Ice cap in Greenland

Hans Tausen Ice Cap (Hans Tausens Iskappe) is an ice cap in Peary Land, northern Greenland. Administratively it is part of the Northeast Greenland National Park.

==Age==
Ice cores show it is around 3500–4000 years old. It formed since the Holocene climatic optimum of 6000-8000 BP. It is a well studied ice cap, and is important to understanding the Holocene climatic optimum.

==Geography==
The ice cap is located south of Amundsen Land and the Nordpasset, at the western end of the De Long Fjord area, east of Freuchen Land across the inner J.P. Koch Fjord, west of Odin Fjord and south of the O.B. Bøggild Fjord.

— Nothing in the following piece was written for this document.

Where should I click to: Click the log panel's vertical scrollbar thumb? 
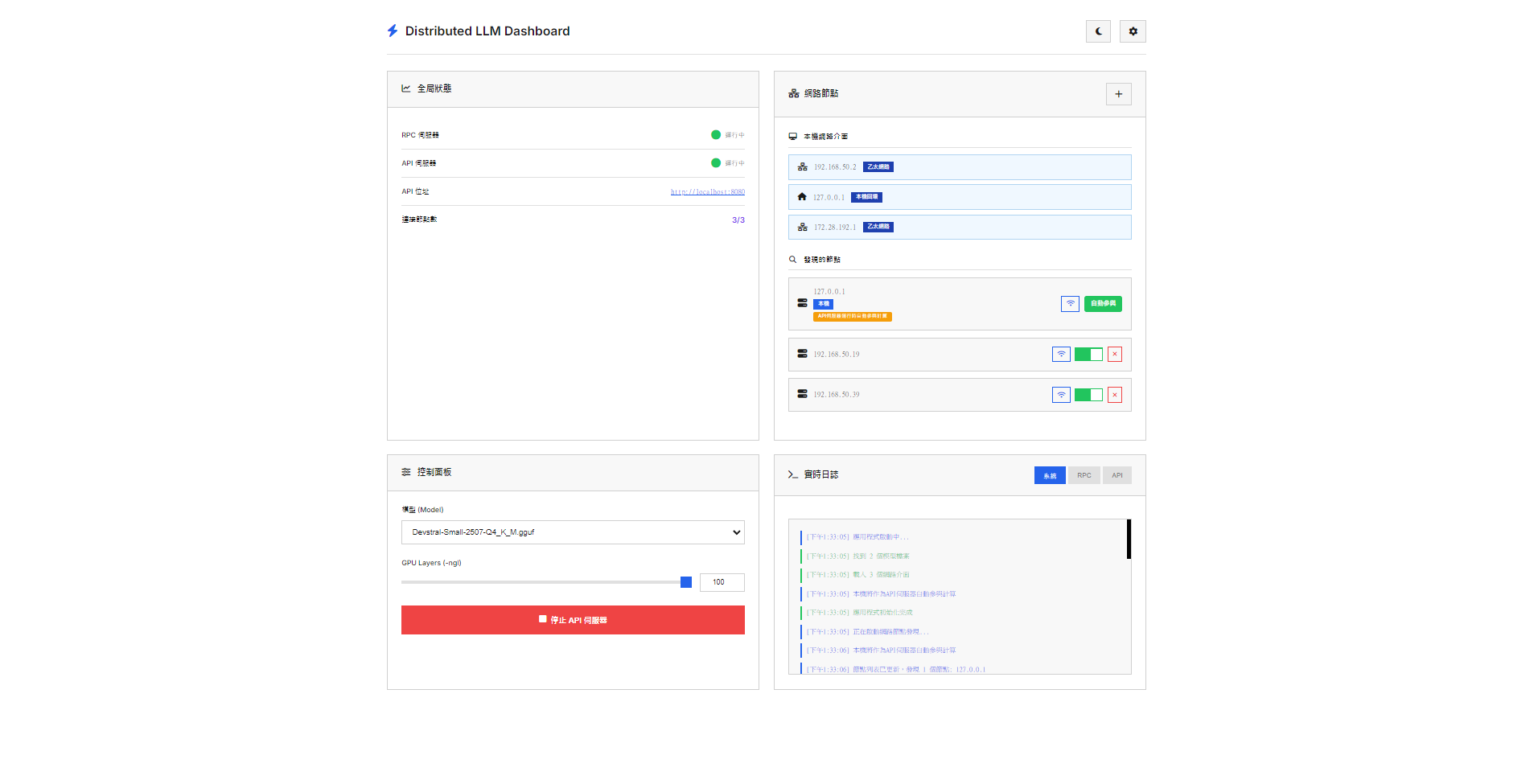coord(1129,539)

It is about 100 km from north to south and 80 km from east to west and sits on a 1300 m high plateau.

The Hans Tausen Ice Cap is the source of many glaciers, including the Ymer Glacier to the east, the Aajaku Glacier, Inukitsaq Glacier and Persuaq Glacier to the west, and the Lur Glacier and Tjalfe Glacier to the north.